En cette époque hivernale au cours de laquelle le ministère de l’Écologie et le gouvernement sont en train de réfléchir sur le « plan loup » qui s’appliquerait en France de 2018 à 2023, il est nécessaire de rappeler que toutes les études menées aux États-Unis, au Canada et en Europe du Nord montrent que les mises à mort « administratives » de loups ne règlent aucun des problèmes soulevés par les chasseurs et les éleveurs.
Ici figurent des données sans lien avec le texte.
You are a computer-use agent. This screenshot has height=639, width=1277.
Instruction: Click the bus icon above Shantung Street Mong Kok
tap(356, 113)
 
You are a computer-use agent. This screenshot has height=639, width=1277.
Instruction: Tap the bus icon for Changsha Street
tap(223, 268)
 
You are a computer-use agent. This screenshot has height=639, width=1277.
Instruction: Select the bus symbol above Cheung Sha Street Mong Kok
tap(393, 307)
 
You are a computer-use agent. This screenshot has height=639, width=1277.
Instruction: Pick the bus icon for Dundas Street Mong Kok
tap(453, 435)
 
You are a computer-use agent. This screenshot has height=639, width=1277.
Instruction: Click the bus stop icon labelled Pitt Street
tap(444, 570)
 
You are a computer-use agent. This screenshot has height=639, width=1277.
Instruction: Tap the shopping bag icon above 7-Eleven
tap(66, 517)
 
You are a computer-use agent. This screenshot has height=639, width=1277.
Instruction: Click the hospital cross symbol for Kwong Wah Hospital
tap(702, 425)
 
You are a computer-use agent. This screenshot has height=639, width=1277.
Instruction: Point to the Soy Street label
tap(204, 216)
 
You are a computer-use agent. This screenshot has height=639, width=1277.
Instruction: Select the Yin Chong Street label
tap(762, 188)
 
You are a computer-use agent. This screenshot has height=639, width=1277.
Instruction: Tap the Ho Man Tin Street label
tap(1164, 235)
Pour le territoire français, le ministère de l’Écologie avait autorisé 40 infractions à la loi, (nationale et européenne) qui protège rigoureusement cet animal, pour une période comprise entre le 1er juillet 2017 et le 30 juin 2018. En cette fin de novembre, le « score » officiel est déjà de 25 loups. Chiffre qui ne tient évidemment pas compte des animaux discrètement empoisonnés et de ceux qui sont non moins discrètement abattus par des chasseurs et plus rarement par des éleveurs. Les estimations les moins pessimistes relevées auprès des naturalistes et des scientifiques, font actuellement état de 50 à 60 animaux déjà « éliminés ». Alors que le Canis lupus compte en France, tous âges et sexes confondus, entre 350 et 370 individus.

Braconnage

Ces chiffres ne sont pas surprenants puisque les enquêtes, notamment celles menées pendant les quinze dernières années dans le Minnesota et le Wisconsin aux États-Unis, tendent à prouver que l’autorisation d’abattre des animaux avait pour conséquence d’encourager et aussi de dissimuler le braconnage. Or celui-ci, d’après Adrian Treves, chercheur à l’université du Wisconsin, peut représenter jusqu’à un quart des prélèvements autorisés. Les dégâts entraînés sur la survie de cette espèce sauvage sont d’autant plus importants que si les tirs sélectifs peuvent réussir à respecter un certain équilibre, il n’en est jamais de même en ce qui concerne le braconnage, qu’il s’agisse des États-Unis, de la Suède et évidemment de la France. Comme ils l’ont fait ailleurs pour le lynx, les chasseurs-braconniers privilégient les femelles et des petits. L’expérience montre que tout manquement à la protection d’une espèce mène à sa disparition.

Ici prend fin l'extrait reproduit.